The request
Show every line of the material below that contains the word "button", copying each line unchanged.

** START **

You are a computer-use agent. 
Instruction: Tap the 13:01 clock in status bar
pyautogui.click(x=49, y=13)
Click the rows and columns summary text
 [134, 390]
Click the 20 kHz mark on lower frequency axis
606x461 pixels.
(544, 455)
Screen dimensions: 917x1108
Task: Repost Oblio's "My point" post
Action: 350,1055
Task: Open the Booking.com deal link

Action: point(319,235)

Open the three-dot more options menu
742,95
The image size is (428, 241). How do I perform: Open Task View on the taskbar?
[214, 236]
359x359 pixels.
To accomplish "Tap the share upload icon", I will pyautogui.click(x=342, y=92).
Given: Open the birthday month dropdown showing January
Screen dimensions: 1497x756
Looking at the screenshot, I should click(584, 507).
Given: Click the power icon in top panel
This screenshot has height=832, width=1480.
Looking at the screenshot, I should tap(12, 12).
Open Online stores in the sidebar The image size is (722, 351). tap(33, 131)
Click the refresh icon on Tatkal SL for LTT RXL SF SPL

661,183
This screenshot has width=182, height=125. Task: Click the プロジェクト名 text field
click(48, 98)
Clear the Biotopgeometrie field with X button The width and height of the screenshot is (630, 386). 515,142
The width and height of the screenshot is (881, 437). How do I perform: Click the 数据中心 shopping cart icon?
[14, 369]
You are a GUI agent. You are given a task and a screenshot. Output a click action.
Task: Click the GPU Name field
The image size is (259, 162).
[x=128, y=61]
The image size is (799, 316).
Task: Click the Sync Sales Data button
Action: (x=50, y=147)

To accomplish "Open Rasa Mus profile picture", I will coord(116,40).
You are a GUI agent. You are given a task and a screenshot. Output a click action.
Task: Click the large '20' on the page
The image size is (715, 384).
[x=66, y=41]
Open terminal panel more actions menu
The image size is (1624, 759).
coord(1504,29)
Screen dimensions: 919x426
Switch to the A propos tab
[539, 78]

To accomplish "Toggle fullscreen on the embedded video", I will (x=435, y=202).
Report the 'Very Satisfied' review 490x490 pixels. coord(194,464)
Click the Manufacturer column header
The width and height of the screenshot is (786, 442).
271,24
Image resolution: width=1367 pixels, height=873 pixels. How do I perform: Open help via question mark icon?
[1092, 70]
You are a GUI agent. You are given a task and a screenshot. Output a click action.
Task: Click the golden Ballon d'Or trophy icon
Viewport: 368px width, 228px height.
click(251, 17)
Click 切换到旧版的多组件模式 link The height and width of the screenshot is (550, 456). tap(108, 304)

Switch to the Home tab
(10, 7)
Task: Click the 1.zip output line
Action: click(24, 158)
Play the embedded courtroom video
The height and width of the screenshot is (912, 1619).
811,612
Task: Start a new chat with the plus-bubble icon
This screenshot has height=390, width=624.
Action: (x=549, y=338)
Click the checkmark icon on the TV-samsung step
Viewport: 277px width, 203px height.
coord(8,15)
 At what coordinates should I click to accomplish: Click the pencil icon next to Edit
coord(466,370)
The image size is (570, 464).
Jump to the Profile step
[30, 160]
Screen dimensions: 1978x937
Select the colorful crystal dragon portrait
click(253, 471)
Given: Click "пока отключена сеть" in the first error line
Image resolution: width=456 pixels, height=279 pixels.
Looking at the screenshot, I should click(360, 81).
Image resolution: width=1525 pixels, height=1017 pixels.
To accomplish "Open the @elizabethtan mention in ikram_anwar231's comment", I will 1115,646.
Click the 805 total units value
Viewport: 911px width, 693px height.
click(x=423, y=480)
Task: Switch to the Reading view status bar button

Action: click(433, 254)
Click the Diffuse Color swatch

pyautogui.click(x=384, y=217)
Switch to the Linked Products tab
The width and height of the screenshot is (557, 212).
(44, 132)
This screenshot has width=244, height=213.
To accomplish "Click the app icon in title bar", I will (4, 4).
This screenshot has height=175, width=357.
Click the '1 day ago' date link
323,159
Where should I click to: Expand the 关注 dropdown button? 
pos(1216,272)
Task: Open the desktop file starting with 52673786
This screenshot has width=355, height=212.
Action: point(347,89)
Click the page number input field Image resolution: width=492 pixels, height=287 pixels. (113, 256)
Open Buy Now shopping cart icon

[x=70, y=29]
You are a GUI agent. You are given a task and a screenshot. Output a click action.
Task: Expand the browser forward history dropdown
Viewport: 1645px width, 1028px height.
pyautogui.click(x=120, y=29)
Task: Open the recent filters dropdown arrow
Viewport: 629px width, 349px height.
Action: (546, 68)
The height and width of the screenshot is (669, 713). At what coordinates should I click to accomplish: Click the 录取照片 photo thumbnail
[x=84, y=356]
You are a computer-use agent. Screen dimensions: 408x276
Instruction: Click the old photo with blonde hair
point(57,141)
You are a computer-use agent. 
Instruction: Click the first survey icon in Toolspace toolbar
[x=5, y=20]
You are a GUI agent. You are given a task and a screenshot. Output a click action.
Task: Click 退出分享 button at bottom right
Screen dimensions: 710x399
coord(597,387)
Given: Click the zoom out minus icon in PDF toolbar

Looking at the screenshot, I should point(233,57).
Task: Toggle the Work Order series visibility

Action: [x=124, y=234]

** END **

Written response
Clear the Biotopgeometrie field with X button The width and height of the screenshot is (630, 386). 515,142
Task: Click the Sync Sales Data button
Task: Switch to the Reading view status bar button
Where should I click to: Expand the 关注 dropdown button? 
Task: Click 退出分享 button at bottom right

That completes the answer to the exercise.